Exercise set:
1. Answer these questions from the comment piece on the Lucy Meadows case:
(a) Which newspaper employs Richard Littlejohn as a columnist?
(b) Which company owns the local newspaper?
(c) To which inquiry did Trans Media Watch present a detailed report?
2. Name every person mentioned by name in the comment piece on the Lucy Meadows case.

Document passage:
== == ==
Comment: The Lucy Meadows bandwagon

Illustrated rainbow pride flag on a pink background.

In the wake of Lucy Meadows’ death, Paul Canning casts a spotlight on several online petitions that are now calling for the sacking of the Daily Mail’s columnist Richard Littlejohn.

Like numerous other, similar instances in the UK, the death of transgender teacher Lucy Meadows appears to have been hijacked by people with an agenda other than the welfare of the people concerned.

In particular, the scandal’s focus has been shifted onto the Daily Mail and their £1million RWNJ (right wing nut job) columnist Richard Littlejohn.

In his column, Littlejohn said a lot of vile and ignorant things but he did not actually call for Meadows to be sacked.

And now, as the New Statesman columnist and legal bod David Allen Green has pointed out, we can see from what evidence there is that media harassment of Meadows and the school, including of parents, is sourced to elsewhere in the press and that Meadows never referred to Littlejohn’s column.

But the focus has been onto the Mail firing Littlejohn as some sort of trophy head-on-a-spike that’ll teach ’em about how to treat transgender people.

But this isn’t how those actually engaged at the coal face in trying to change the media’s approach see the way forward. Instead, writes Trans Media Watch, who presented a very detailed report to the Leveson Inquiry (which Allen Green helped draft):

“As a charity we prefer to build positive relationships and bring about change through education, providing training and resources for media.”

Littlejohn is a pantomime hate figure, he is pretty much employed to do that job! But he doesn’t represent the sort of doorstepping and agenda driven reporting which is cited in what evidence exists as to what Meadows’ possible state of mind was prior to her apparent suicide.

That comes back to the local newspaper, which is owned by Trinity Mirror not Associated Newspapers, the Daily Mail’s owner. Trinity Mirror must be breathing a sign of relief that no flak seems to have stuck to them.

Before this evidence came out perhaps it was natural for people who want-to-do-something to start a petition and, lo, so it came, via an interesting choice.
== == ==
Source excerpt:
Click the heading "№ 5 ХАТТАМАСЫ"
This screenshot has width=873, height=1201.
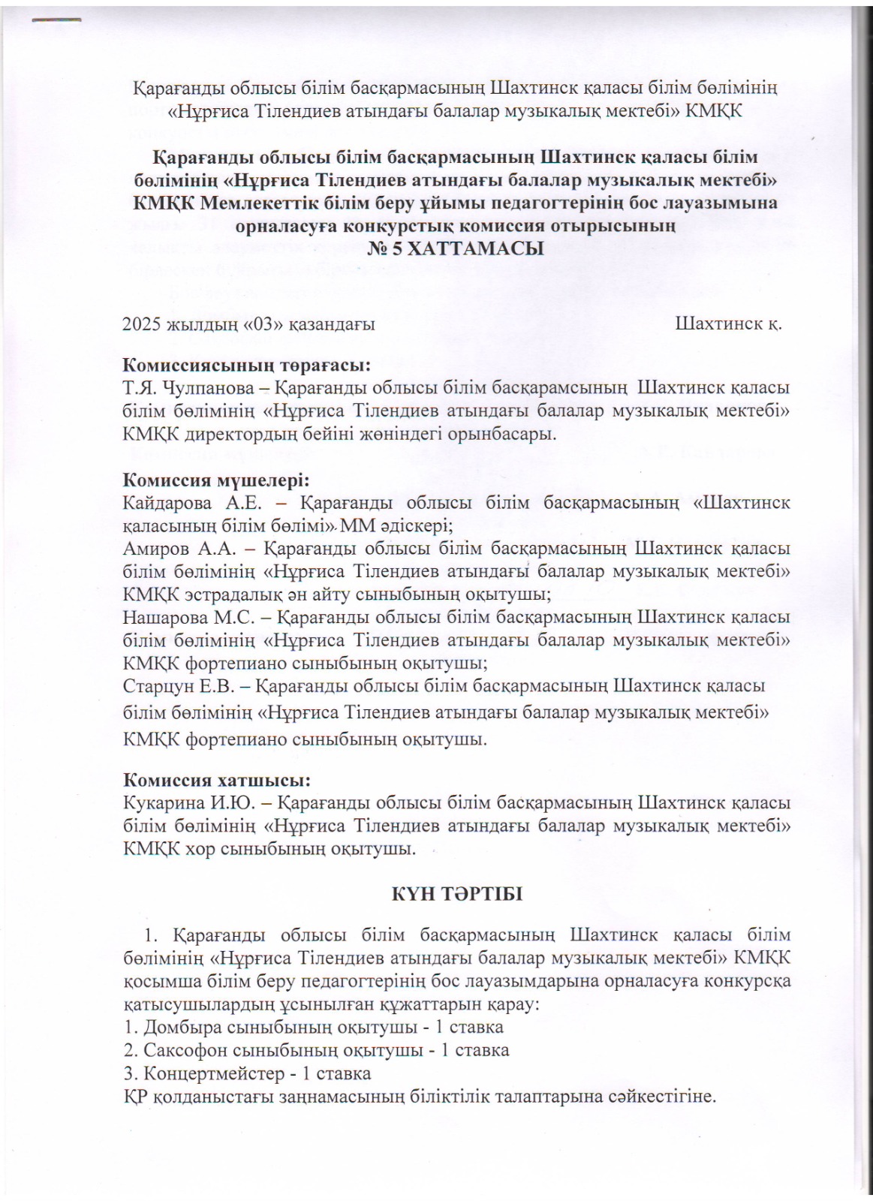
== == ==
Answers for the tasks:
1.
(a) The Daily Mail
(b) Trinity Mirror
(c) The Leveson Inquiry

2. Lucy Meadows, Paul Canning, Richard Littlejohn, David Allen Green